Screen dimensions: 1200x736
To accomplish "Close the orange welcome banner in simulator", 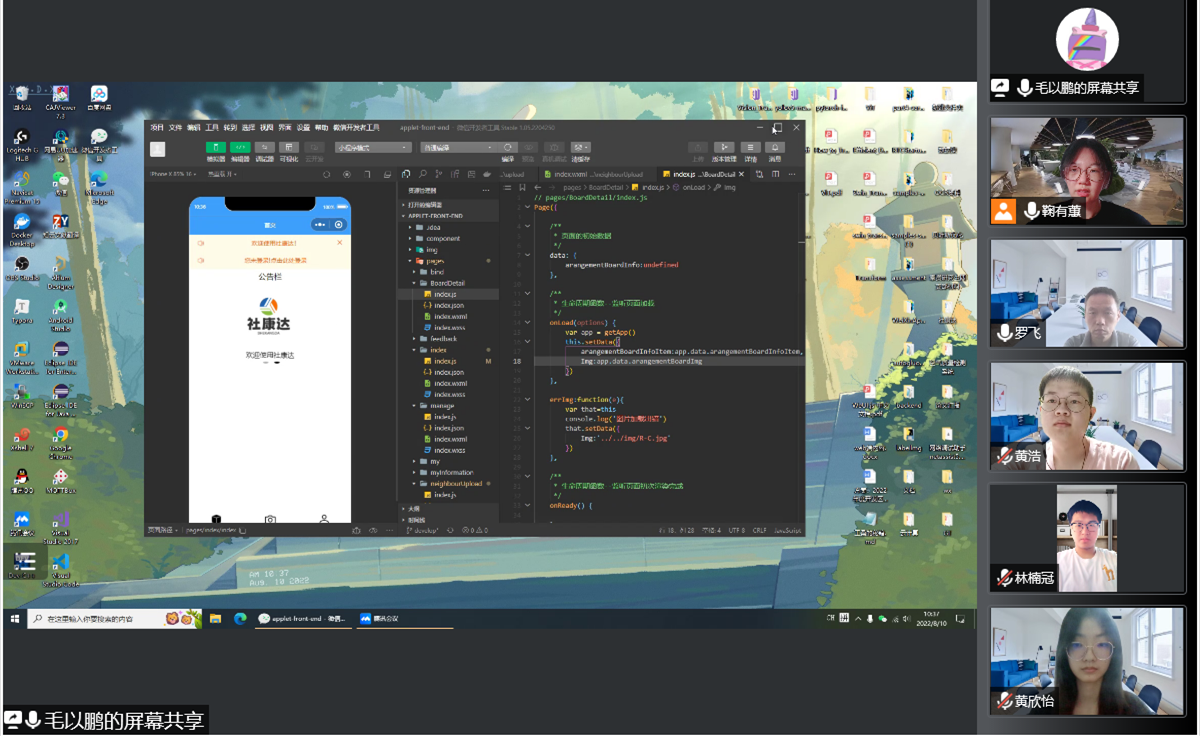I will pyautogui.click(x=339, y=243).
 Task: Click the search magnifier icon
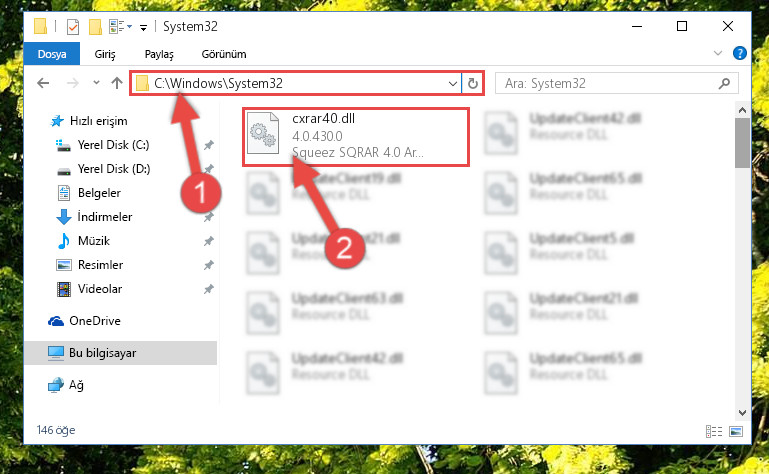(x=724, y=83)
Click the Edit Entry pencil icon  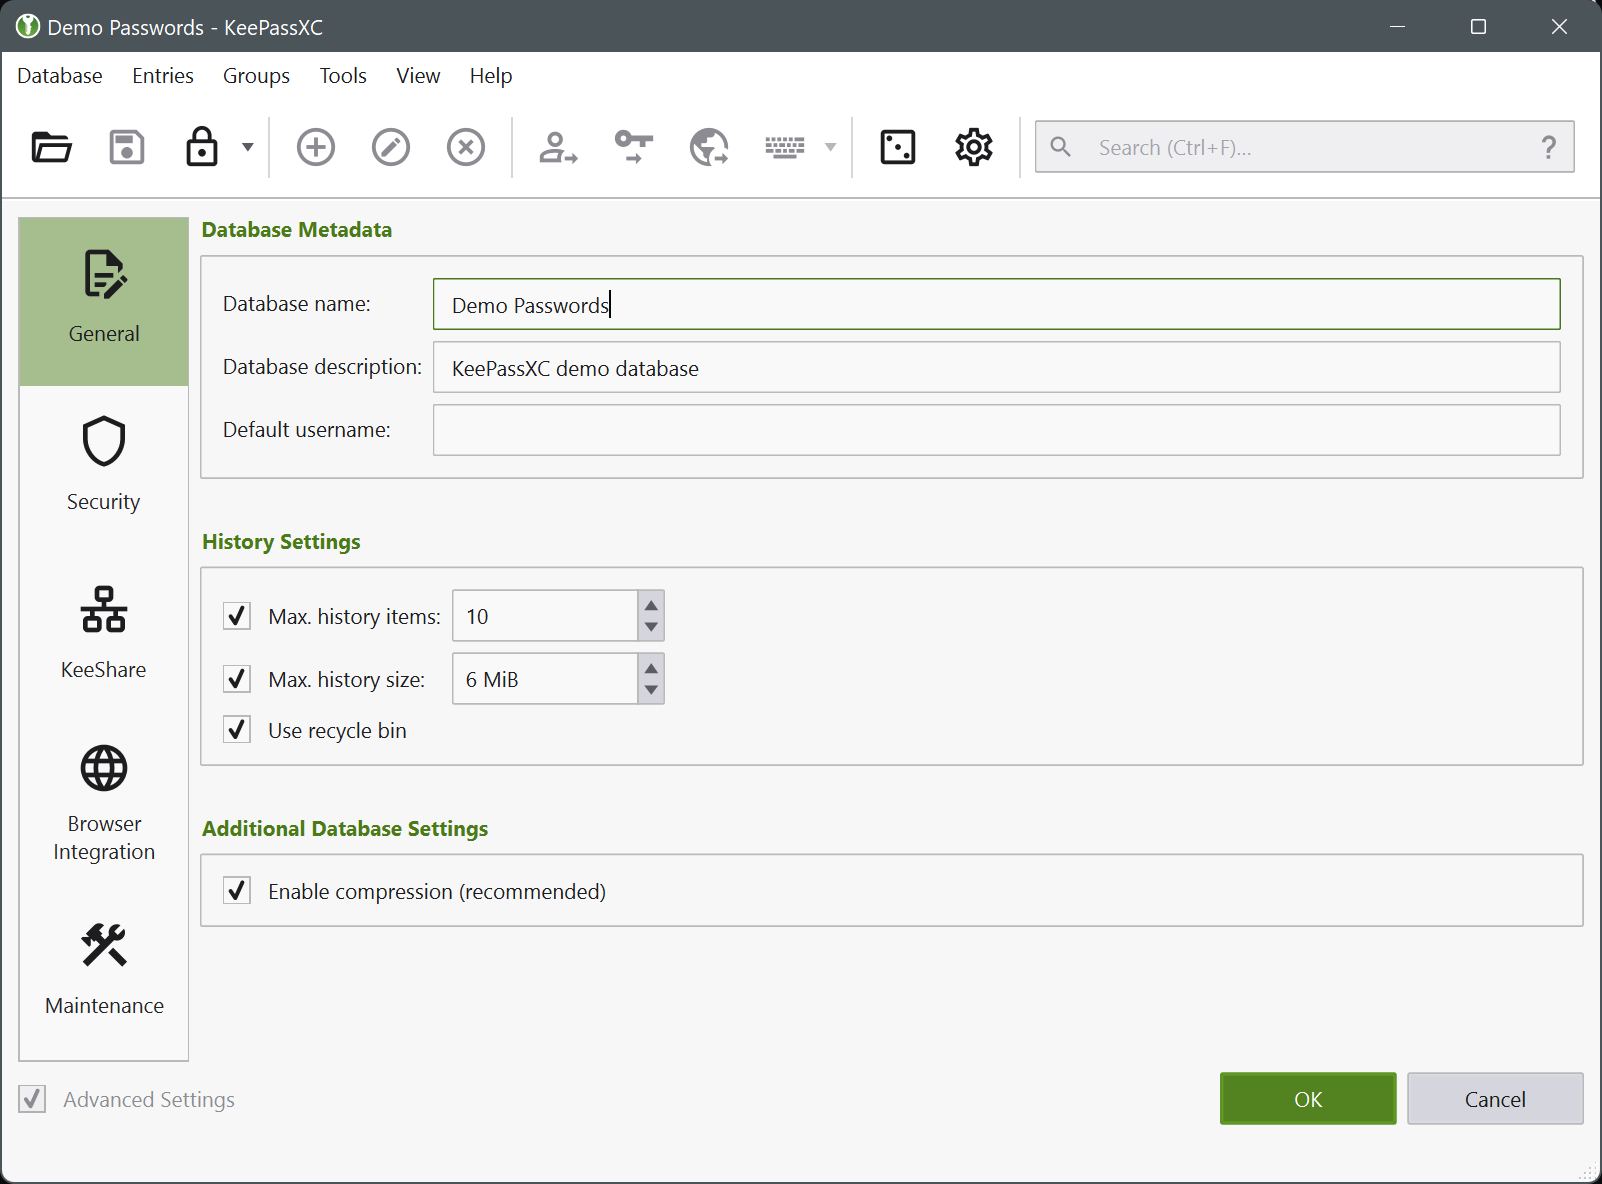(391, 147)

--*--

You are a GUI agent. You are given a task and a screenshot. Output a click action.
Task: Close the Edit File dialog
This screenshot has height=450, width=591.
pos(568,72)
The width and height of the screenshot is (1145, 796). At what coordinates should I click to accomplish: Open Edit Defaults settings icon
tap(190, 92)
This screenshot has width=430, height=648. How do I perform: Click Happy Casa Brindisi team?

--*--

Requirement
The response should hold exactly the lines starting at the line with "Task: Close the Edit File dialog" and ending at the line with "This screenshot has width=430, height=648.", and no other line of the material above.

Expected answer
Task: Close the Edit File dialog
This screenshot has height=450, width=591.
pos(568,72)
The width and height of the screenshot is (1145, 796). At what coordinates should I click to accomplish: Open Edit Defaults settings icon
tap(190, 92)
This screenshot has width=430, height=648. How do I perform: Click Happy Casa Brindisi team?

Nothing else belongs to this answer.